Einmal mehr legt Conrad Rössel eine Programmbeschwerde wegen der sehr einseitigen Darstellung des Beitrags von Frontal 21 "Turbo, Tempo, Tesla Elon Musk in Brandenburg" am 16.03.2021. Diese ist hier wiedergegeben:
Sehr geehrte Damen und Herren,
die Darstellungen in ihrer Sendung sind vielfach einseitig, unvollständig, unzureichend recherchiert bis schlicht falsch, was ich weiter unten belege.
Ich lege gegen diese Sendung und ihre Begleitseite Progammbeschwerde ein, da u.a. die ZDF -Richtlinien in hohem Maße verletzt werden.

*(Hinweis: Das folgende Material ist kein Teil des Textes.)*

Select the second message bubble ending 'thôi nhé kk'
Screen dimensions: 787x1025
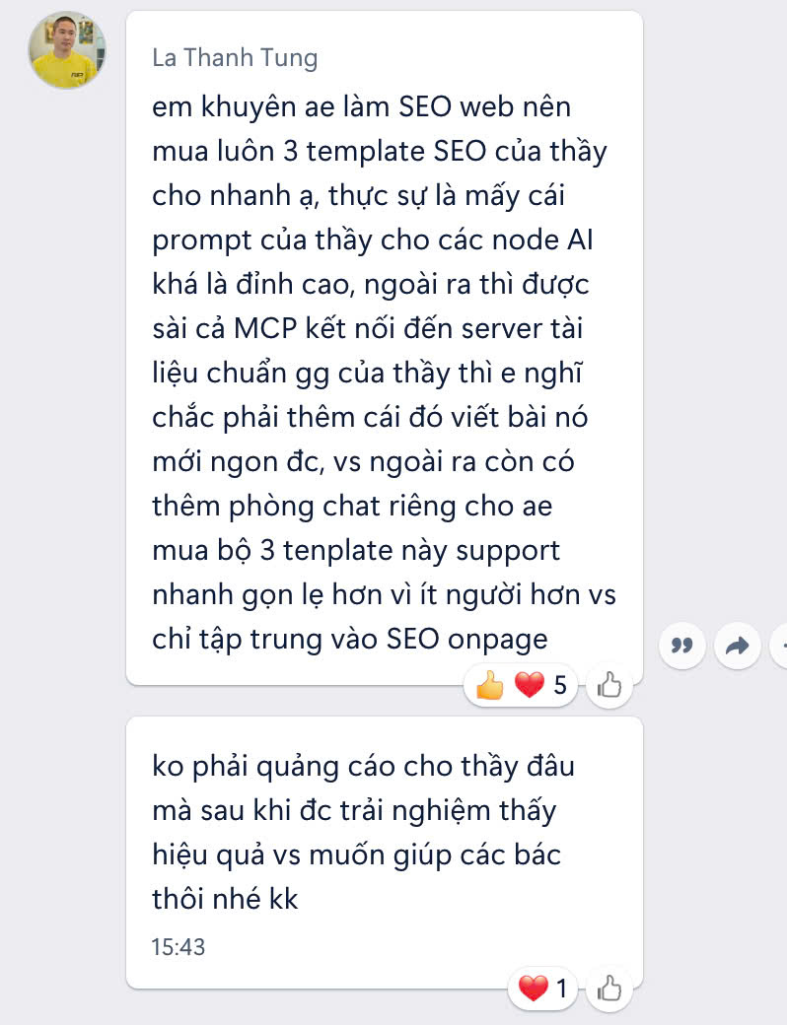point(384,853)
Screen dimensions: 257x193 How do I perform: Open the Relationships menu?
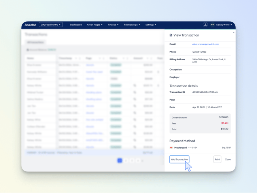pyautogui.click(x=132, y=25)
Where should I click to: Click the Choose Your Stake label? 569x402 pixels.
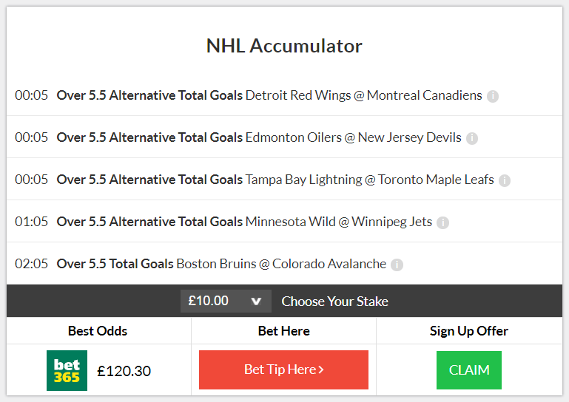point(334,302)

ZDF - Richtlinien und Pflichten sind u.a.:
- „Das ZDF zielt auf eine Qualitäts-Marktführerschaft .... Seine Programme sind den publizistischen, ... Standards sowie den rechtlichen Vorgaben der … , Objektivität, Ausgewogenheit, ... verpflichtet.“
- „(4) Die Informationssendungen ... müssen durch Darstellung der wesentlichen Materialien der eigenen Meinungsbildung dienen. Sie dürfen dabei nicht durch Weglassen wichtiger Tatsachen, durch Verfälschung oder durch Suggestivmethoden die persönliche Entscheidung zu bestimmen versuchen.“ aus: https://www.zdf.de/zdfunternehmen/fragen-und-antworten-zum-zdf-zuschauerfragen-100.html und „Richtlinien für die Sendungen und Telemedienangebote des „ZWEITEN DEUTSCHEN FERNSEHENS“ vom 11. Juli 1963 in der Fassung vom 11. Dezember 2009“
Der Film endet mit den Worten: „ … Tesla macht immer weiter …. , und schafft Fakten“.
Das ist FALSCH!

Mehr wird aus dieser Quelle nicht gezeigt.